Attempt 1 at creating a WIFE employment status variable:

data test2 (drop=i);
set trial1;

* rank employment vars;
head_status_01 = .;

array m{3} ER17216-ER17218;

do i=1 to 3 while (head_status_01 = .);

if m{i} = 2 then head_status_01 = 2;
else if m{i} = 1 then head_status_01=1;
else if m{i} = 3 then head_status_01=3;
else if m{i} = 4 then head_status_01=4;
else if m{i} = 5 then head_status_01=5;
else if m{i} = 7 then head_status_01=7;
else if m{i} = 6 then head_status_01=6;
else if m{i} = 8 then head_status_01=8;
else if m{i} = 9 then head_status_01=9;

end;
run;

*****************************

attempt 2

data test2 (drop=i);
set trial1 (obs=1000);

* rank employment vars;
head_status_01 = .;

array m{3} ER17216-ER17218;
array const{9} (2 1 3 4 5 7 6 8 9);
do j=1 to 9;

do i=1 to 3 while (head_status_01 ne .);
if m{i} = const{j} then head_status_01 = const{j};

end;
end;
run;
Occasional Contributor
Posts: 6

Re: Create one variable from 3 - based on unique numeric ordering

Hi,

Could you send the dataset trial1 or a link to it ?

I´m not familiar with these documentation, but maybe I could help you with these algorithm.
Are you using the default PSID ?

I have an ideia and I´d like to make some test´s first.

Kassim
Brazil
Contributor
Posts: 47

Re: Create one variable from 3 - based on unique numeric ordering

Hi,

Great - I can send the dataset if you provide an email.

Yes, this is from the PSID.
Super Contributor
Super Contributor
Posts: 3,174

Re: Create one variable from 3 - based on unique numeric ordering

Also, consider sending a post-reply with a DATA step that creates an example WORK.TRIAL1 SAS file, using instream DATALINES and an INPUT statement.

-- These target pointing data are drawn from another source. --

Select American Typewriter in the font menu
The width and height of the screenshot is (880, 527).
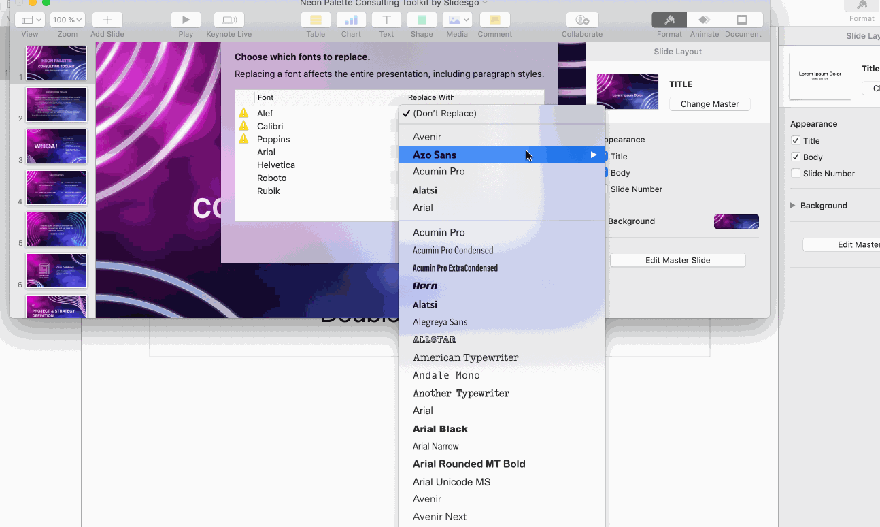(x=465, y=357)
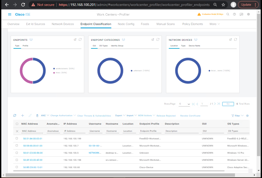Click the help question mark icon
The height and width of the screenshot is (178, 262).
tap(235, 14)
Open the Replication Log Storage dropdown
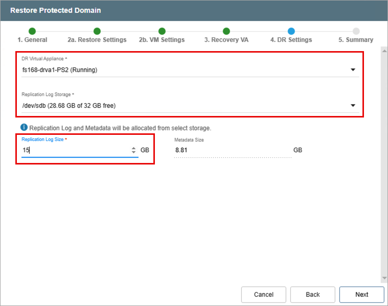 point(353,106)
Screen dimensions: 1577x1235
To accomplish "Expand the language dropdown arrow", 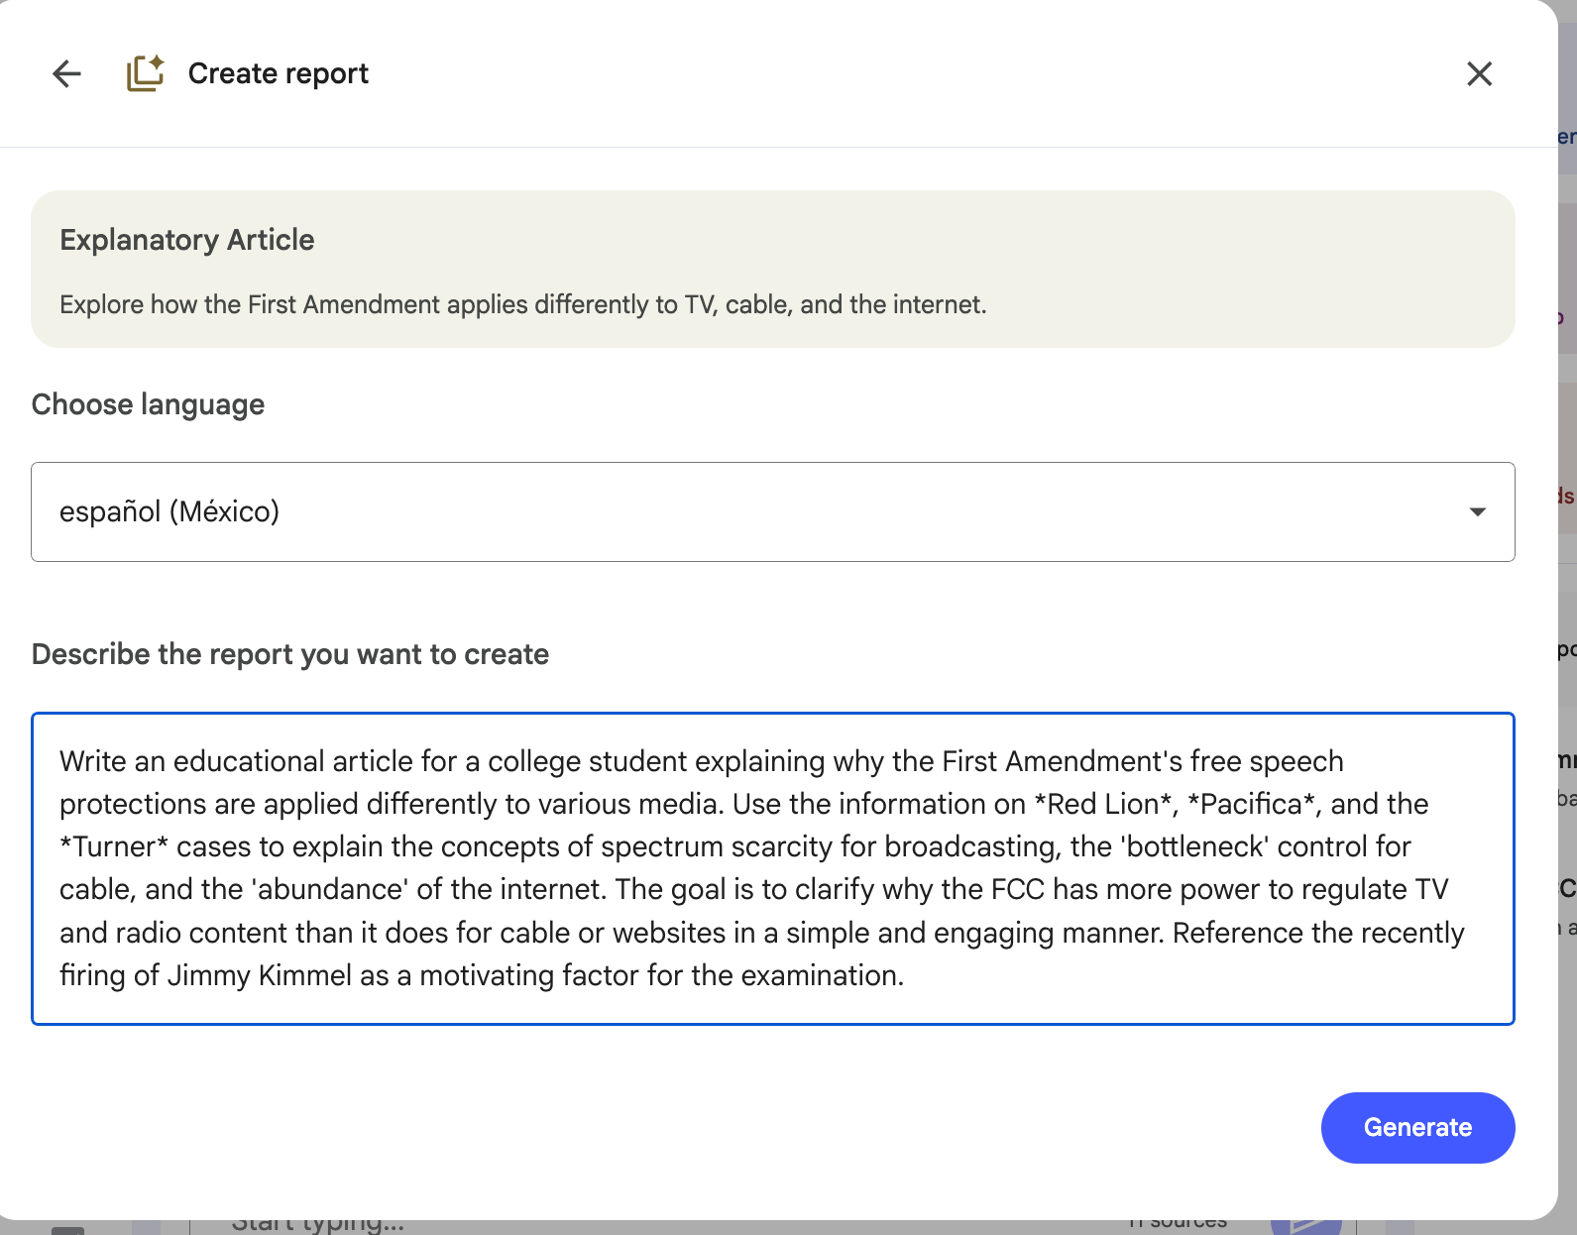I will coord(1477,511).
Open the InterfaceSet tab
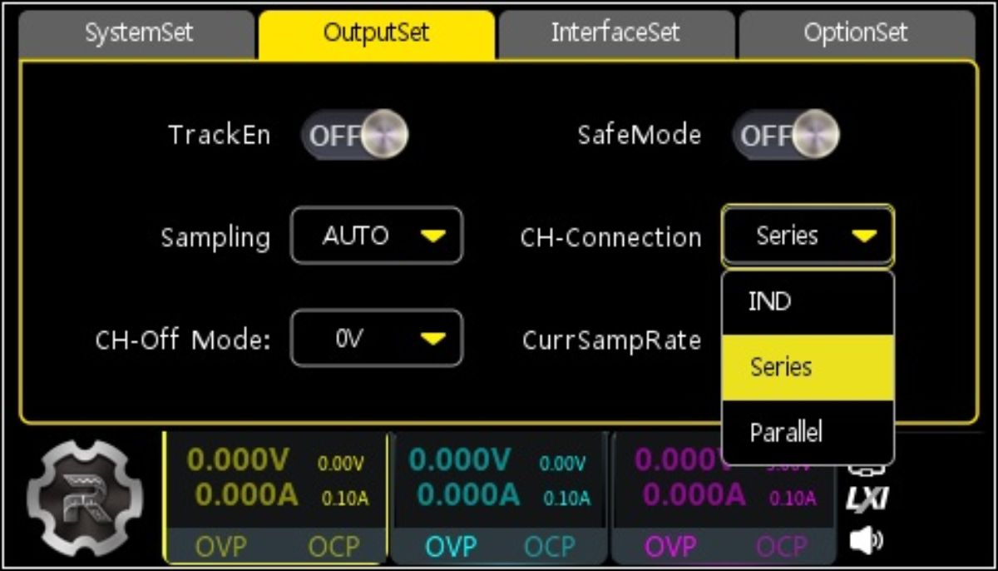This screenshot has height=571, width=998. point(615,33)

That way you keep focus on the forum subscribers by submitting "sample data" for your original post.

Scott Barry
SBBWorks, Inc.
Contributor
Posts: 47

Re: Create one variable from 3 - based on unique numeric ordering

Thank you for the sugggestion. Hope this works.


data trial1;
input ER17216 ER17217 ER17218;
datalines;
. . .
. 2 .
1 0 0
1 3 0
1 4 0
1 5 6
1 6 0
1 7 0
1 7 6
1 8 0
2 0 0
2 6 0
3 0 0
3 6 0
3 7 0
4 0 0
4 1 0
4 3 0
4 5 0
4 6 0
5 0 0
5 1 0
5 2 0
5 3 0
5 4 0
5 4 6
5 6 0
5 7 0
6 0 0
6 3 0
6 4 0
6 5 0
6 7 0
6 7 3
6 8 0
7 0 0
7 1 0
7 6 0
8 0 0
8 1 0
8 3 0
8 5 0
8 6 0
;
run;
Super Contributor
Super Contributor
Posts: 3,174

Re: Create one variable from 3 - based on unique numeric ordering

Your interior DO / END loop is executing 9 times, regardless of the fact that you have assigned your new variable. I would suggest setting one of the following:

1) use the LEAVE statement to exit your DO loops, when appropriate.
2) assign both of your DO/END looping variables when you want to continue / iterate to the next observations, using the DIM(i) function in your assignment statement (better than assigning an explicit max value).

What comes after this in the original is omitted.